How to get out of a model based on buying and move to a relationship of value?
News, which seems simple: a change of title in the P&G organization. Yes, the marketing team has changed its name. The entire move is part of a company re-design, announced by P&G in February, when the organization’s marketing became “Brand management”, with “sole responsibility for the Brands’ strategies, plans and results”, says a P&G spokeswoman. That does not make marketing outdated, but rather it means its role and responsibility have evolved into an integral part of management.
Brand management at P&G encompasses four functions, which include: Brand management (formerly known as marketing), consumer and marketing knowledge (also known as market research), communications (known as public relations in some companies and external relations at P&G until a while ago) and design, as the territory where the Brand expresses itself.
It may not seem much, but it is. For quite some time, the 4 P’s marketing model has been evolving. How to get out of a model, the premise of which is based on buying (product, price, promotion and place) and move to a model of value relationships, in which all these fronts have increasingly greater variables? This has even greater impact, coming from P&G, since it is the biggest global advertiser and a company with a Brand portfolio worth billions.
This restructuring movement has been taking place for several years, with investments in a strong team of strategic design, through innovative point-of-sales methodology. The maxim of P&G’s CEO, A. G. Lafley, conceived during his administration, embodies the idea that “consumer is boss” and its mantra is conveyed by “a good strategy is the one the consumer can see”. That is why every package, every point-of-sale display or Brand expression has been conceived to build value.
This change of title has had an impact on every front. First, it begins with a look at the consumer – today he has taken on a role well beyond that of mere buyer. He has a multi-role: he may be an investor on the stock exchange who buys your company’s shares, may be of great influence in the impacted community, he may also be an employee and/or consumer who buys, who defends, who promotes and who even sells. All in one single person!
The second point of change is the ratio of value perception. What is the fair price of a product, if it is increasingly susceptible to drastic alterations in supply and demand in real time in a digital world? You buy or sell today as if you were in a Persian bazaar. What is the value I am prepared to pay? It may be expensive at the beginning of the day and a bargain at the close of the market. That depends on whether there are many people wanting it or whether I am prepared to risk a strategy of waiting to be the last to arrive. A hotel room, an air ticket, a knitted blouse. What is the price? It can be for availability, affiliation, awards, loyalty and may even seem to be free, such as a service, which was previously paid for like Skype or WhatsApp. It is getting more and more difficult to know the price of things because the real and the virtual influence each other at every decision.

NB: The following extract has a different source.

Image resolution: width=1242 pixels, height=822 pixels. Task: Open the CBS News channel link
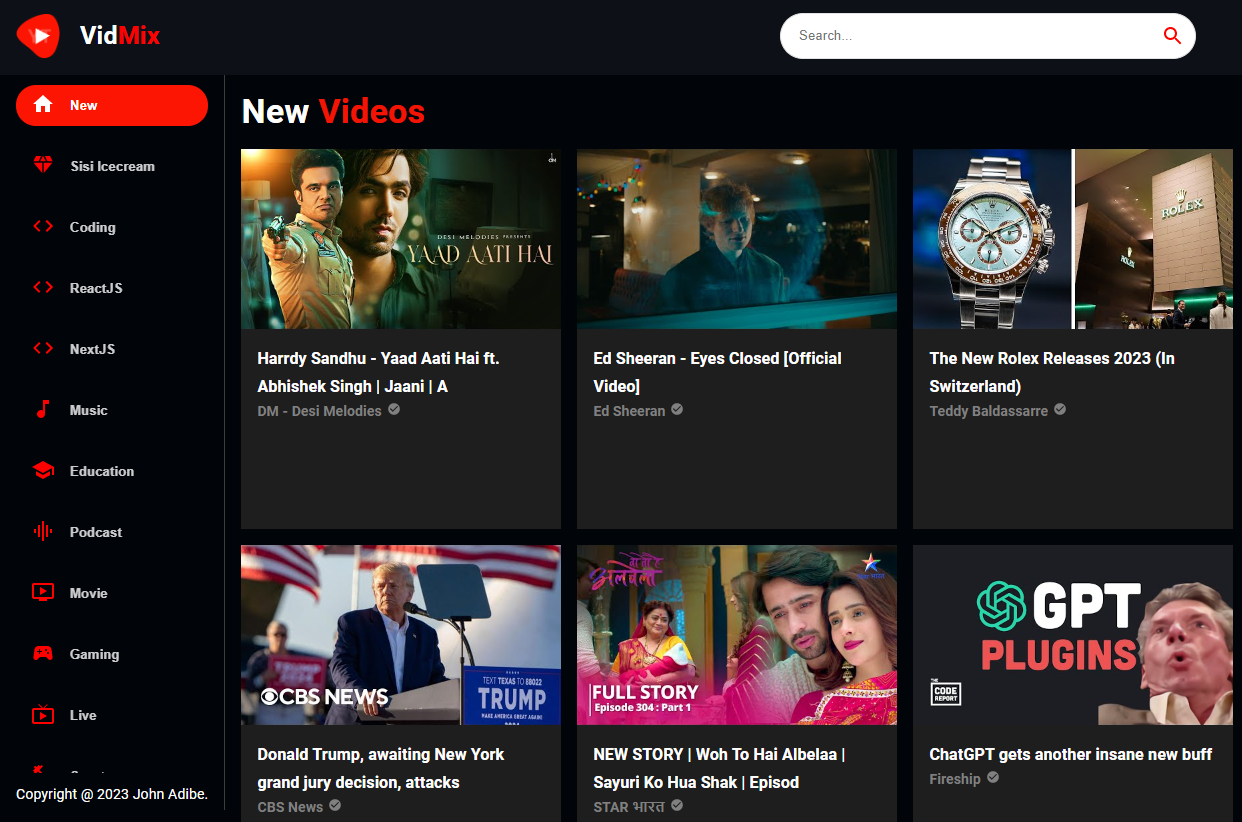tap(288, 806)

The third point which marketing has expanded is the view of channels. Magazine Luiza did not open an online store. That already seems little. It is affiliating its consumers to become sales people. It is no longer door-to-door. It is profile-to-profile. Where do you need to place your product for buying or selling? Look at the example of big businesses, such as Blockbuster, which 10 years ago was the retailer with the biggest capillarity in the United States.
The company’s strategy was for every house in the country to have a store one block away, in order to offer the consumer convenience. Blockbuster had a revenue of millions for overdue films, a kind of revenue that always upset the user, but that was the leader’s rule. That was when Netflix arrived, with a model of convenience – delivery at home by mail at the start and without any penalty for delay – which paved the way for digital streaming and bankrupted the giant, who did not want to prepare for the changes that technology was imposing.
This is a major warning for companies. Never before did Brand strategy stick so close to business strategy. The Brand has the role of preparing your business for changes, which will occur increasingly faster. We are in an age, in which your competitor can come from anywhere, from any segment, regardless of his size. Brands, that know how to take this trip through time with consistency, will keep their Darwinian capacity for evolution. In this war, therefore, the only survivors will be those who bet on genuine relationships, clear values, real benefits and on engagement in proposals that indeed have a positive impact on people.
The XXI century is full of good challenges, and the good news is that Brand management is the key word that covers indicators, interdisciplinary teamwork and engagement of values – which are much better than control, forced sales and false promises.
Difficult it is. However, we know that nobody wins the game with just a sidelong glance. It is like in football: art alone is no longer enough, discipline is essential. Emotion alone blinds strategy. A star player does not win the championship alone. Today we need a lot of physical and emotional conditioning, combined with a strategy to change the score. Winning a World Cup is no longer solely for a few. We saw in this World Cup that the standard of global play is a reality. Nigeria or Costa Rica are outsiders today but, if their management improves, they may be champions one day. Passion is stronger than ever, but it only produces results if it is based on strategy.